The largest refugee camp in the world is Dadaab, in Kenya, with some 262,000 displaced persons, mostly from Somalia though there are other refugees from Sudan, Uganda and Congo.

Increased violence in Somalia has led to as many as 1,000 new refugees arriving per day – at a time when heavy flooding has affected as many as 100,000 people.

Idea

The refugees in Dadaab need almost anything you can think of. Food, medicine, shelter, water, sanitation, education. The most basic of necessities of life are missing from their lives.

The creative approach was to show literally what it means when the basics are missing. There are holes in people’s lives. So in both the letter and the envelope a hole was created in the precise position where help is most needed. Over the water supply on the outer and over a tent on the letter.

Results

At this stage, UNCHR are prepared only to say that this mailing led to “far bigger donations” than the average of previous mailshots.

Our Thoughts

This isn’t the most amazing piece of creative work you’ve ever seen but in this sector, NGO’s looking to both educate and raise funds, it has the merit of being different. It’s not an appeal for money but an appeal to fill in the missing pieces.

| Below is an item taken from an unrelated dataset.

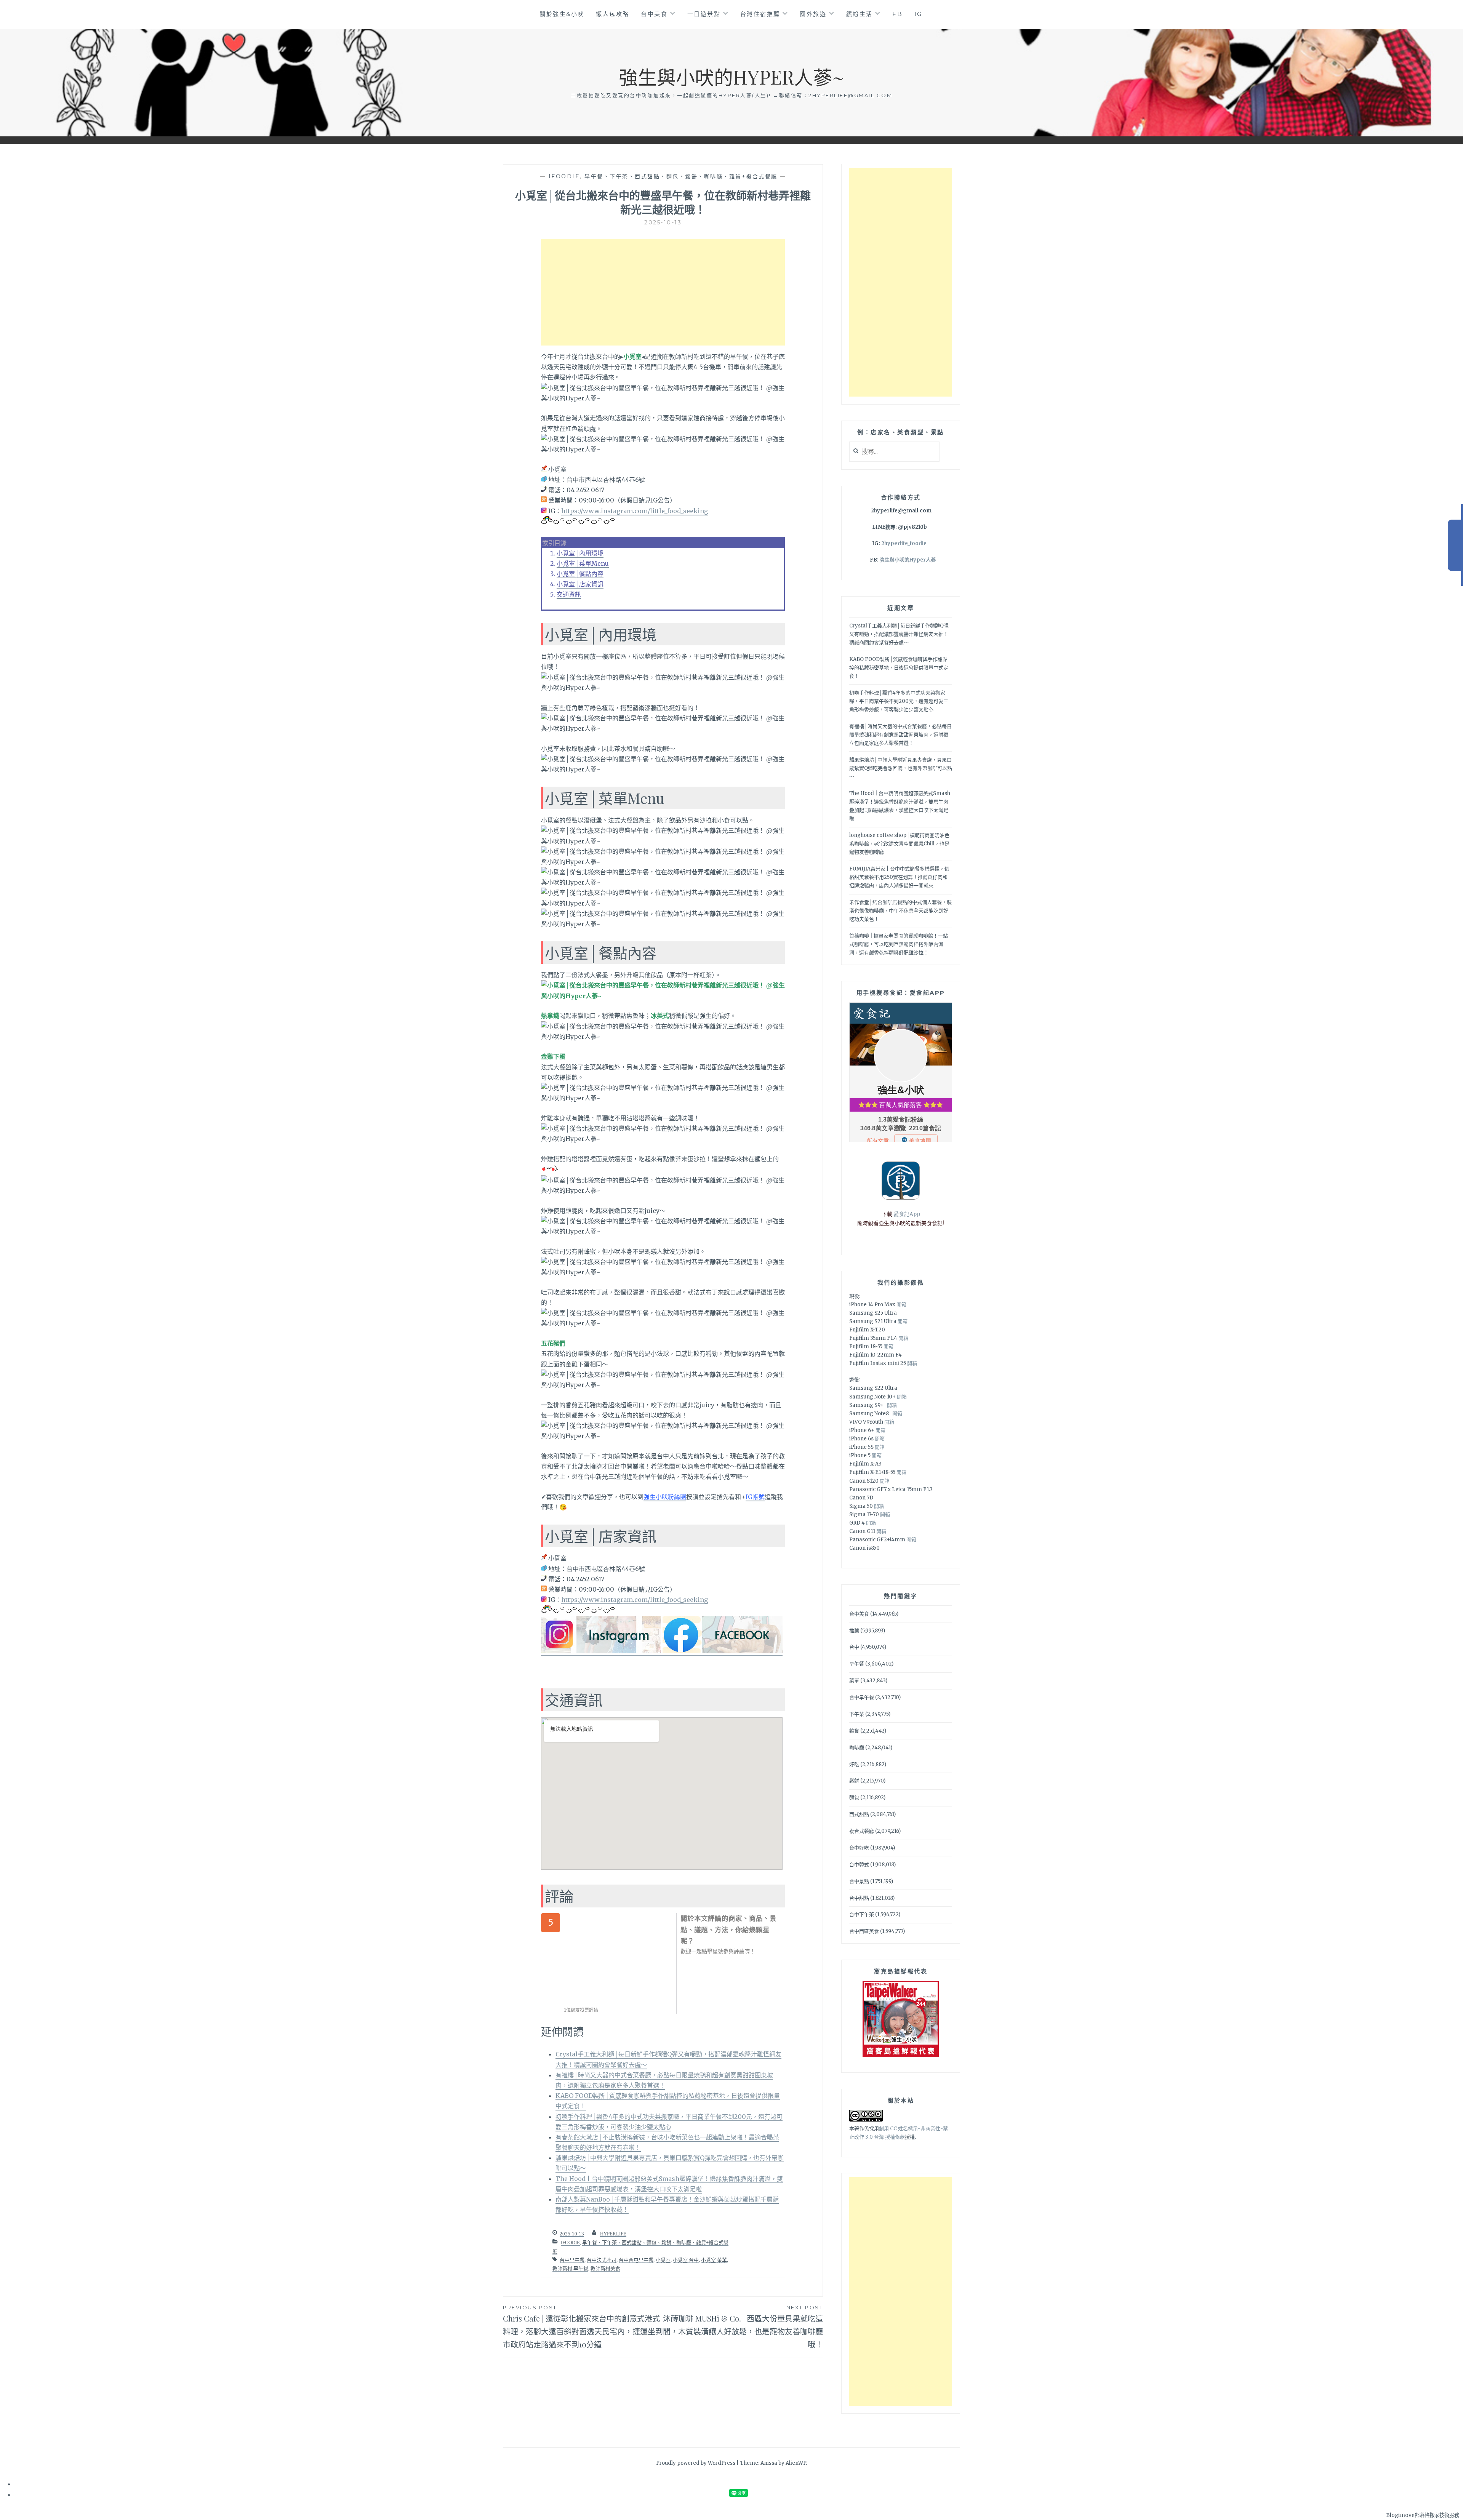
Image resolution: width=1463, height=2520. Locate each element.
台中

If you can make people feel they are creating solutions rather than just giving money, that has to be a more powerful message, surely?

I like the fact that the mailing looks different too in that it simply has a damn great hole in it. It captures interest. Gets the recipient to want to have a look, at least.

Well done everyone for trying to do what a hundred other organisations are trying to do, but doing it differently.